Additionally, a medium is the substance (such as video, text, image, audio) in which meaning is conveyed.

Crucially, different people learn in different ways, so it’s important to provide a mix of modes and mediums when conveying messages. Consider 1:1 conversations, presentations, demo videos, and workshops, for example.

This holds true not just for the initial transition to a full-on DevOps culture, but it’ll continue even as the tooling reaches a relatively steady state: new consumers will onboard over time, and it’s important to be there to support the modes and mediums that they need to be successful.

Express Empathy

There are people whose lives will be impacted positively from day one, but there are also those whose careers will be called into question as they realize that their job is changing, that they may not be as integral to the software delivery workflow as they are today.

Basically, don’t be a jerk. Listen to what they have to say. Explore ideas with them around what they would do if there wasn’t so much toil in their lives, or the things that they hate about their jobs that will go away. I haven’t come across an individual that wouldn’t be more fulfilled in the long-term with a DevOps transition, but it’s not always obvious when you’re the perceived victim. Some may resist change, trying to cling on to the safety of what they know.

Shared Responsibility

As developers begin to use the tooling, they will make mistakes.
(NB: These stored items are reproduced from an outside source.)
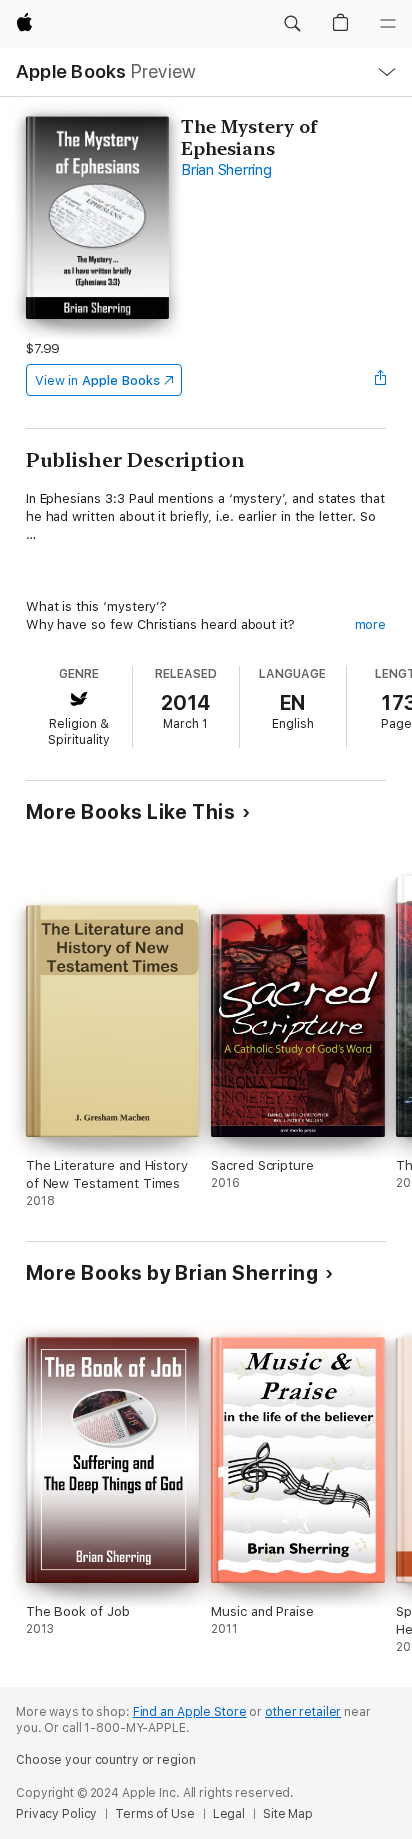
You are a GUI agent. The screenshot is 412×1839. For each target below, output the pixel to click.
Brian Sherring (226, 170)
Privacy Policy (56, 1814)
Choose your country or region (106, 1760)
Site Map (288, 1814)
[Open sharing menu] (380, 380)
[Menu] (388, 24)
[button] (292, 24)
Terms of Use (155, 1814)
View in (97, 380)
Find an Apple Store (190, 1712)
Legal (229, 1814)
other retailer (303, 1712)
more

We had one team that took three production outages before they realized that deploying code wasn’t the same as the old days: nobody was validating success or failure for them, and they didn’t have monitoring in place to alert them if something went wrong. That’s 50% of the outages that the company experienced over 18 months from one team within a few weeks. It took a little while to coach them on how to validate their deployment and teach them how easy it is to roll back in the event of a bad change.

But there are other ways things can go wrong: for example, developers might unwittingly make a breaking change to an API that one particular previously unknown consumer is using… which is why I’d rather use explicit (whitelist) permission to internal APIs rather than implicit (blacklist). Alternatively, of course, they may just break it for everyone.

Conversely, it’s also important for teams to figure out how to decouple services as much as possible so that when changes are made to a particular service, the risk of impact to everyone else remains small. Susan Fowler’s book on Production-Ready Micro-services has some great insight on this.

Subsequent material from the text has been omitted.